▶ [REQUIREMENT A]
According to the biography of Alessia Verstappen, which languages does she speak?
▶ [REQUIREMENT B]
Pick up the biography of Alessia Verstappen after its final sentence and keep writing it.

---------- TEXT SHOWN ----------

- Born: June 20, 2006 (age 20) Sint-Niklaas, Belgium

Gymnastics career
- Discipline: Rhythmic gymnastics
- Country represented: Belgium (2019–2025)
- Club: Happy Gym
- Head coach: Roumiana Bourova
- Retired: yes

= Alessia Verstappen =

Belgian rhythmic gymnast

Alessia Verstappen (born June 20 2006) is a retired Belgian individual rhythmic gymnast. On national level, she is a three-time (2022–2024) senior all-around champion.

== Personal life ==
Verstappen took up the sport at age 5 after her parents noticed she was a problem eater as a toddler and decided to make her do sport to encourage her appetite and health. At first they opted for ballet, as Verstappen's great-grandmother was a ballet dancer, but then she saw rhythmic gymnastics at the Olympics and fell in love. She trained 7 to 8 hours a day and her dream was to compete at the 2024 Olympic Games in Paris. She speaks Dutch and Russian.

== Career ==
===Junior===
Alessia debuted internationally in 2019 at the 1st Junior World Championships in Moscow along with her teammate Alexandra Safronova. She performed only with rope, where she scored 12.100 for 41st place.

---------- DATASET EXCERPT ----------

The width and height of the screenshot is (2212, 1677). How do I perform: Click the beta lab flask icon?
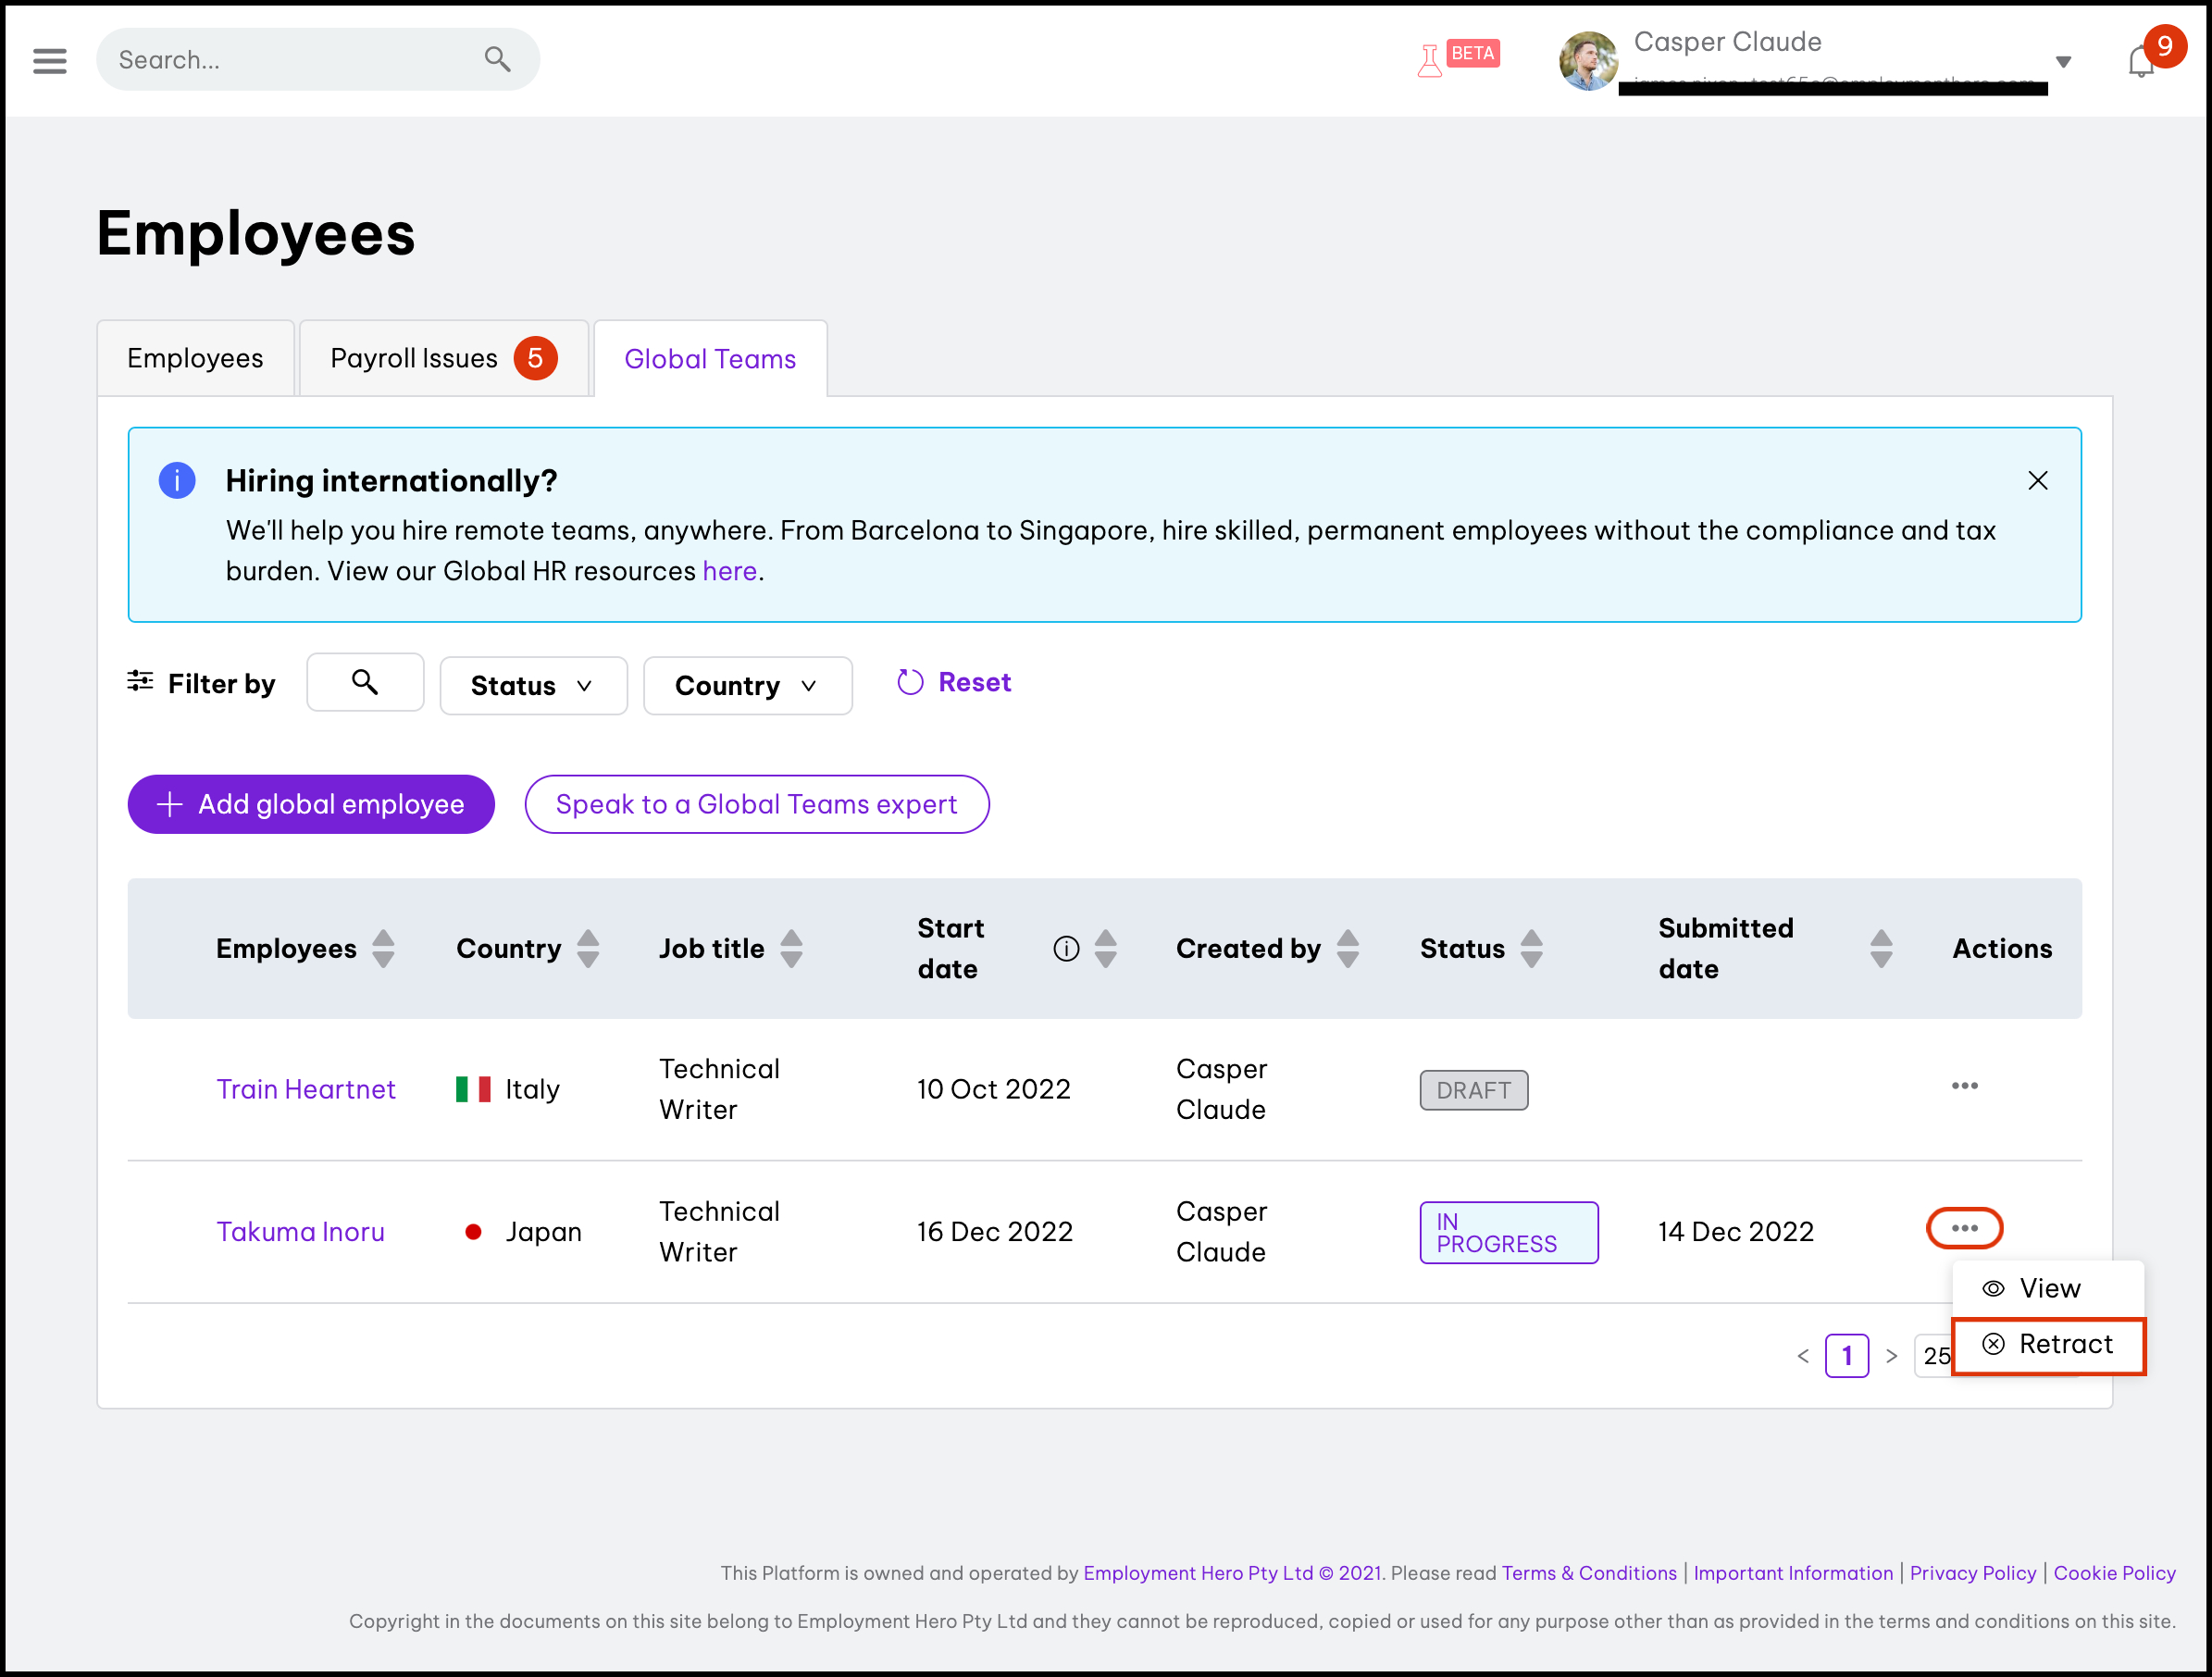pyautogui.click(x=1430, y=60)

----------

▶ [ANSWER A]
Dutch and Russian.

▶ [ANSWER B]
===Senior===
In May 2022, her first senior year, she became Belgian champion ahead of Carina Iacos and Oona De Decker. A month later, she competed in the European Championships in Tel Aviv, where she was 54th in the all-around, 55th with hoop, 63rd with ball, 44th with clubs and 54th with ribbon. In September, she was selected as the sole representative for Belgium for the World Championships in Sofia. She ended 58th in the all-around, 52nd with hoop, 65th with ball, 53rd with clubs and 62nd with ribbon.

In 2024, she represented Belgium at the 2024 European Championships in Budapest, Hungary and took 52nd place in the all-around.

She started the 2025 season at Miss Valentine Grand Prix in Tartu, Estonia, where she ended in 20th place in the all-around. On April 18–20, she competed at the Baku World Cup and finished 57th in the all-around.

She announced her retirement on June 13 via her Instagram profile due to having had multiple injuries in 2025.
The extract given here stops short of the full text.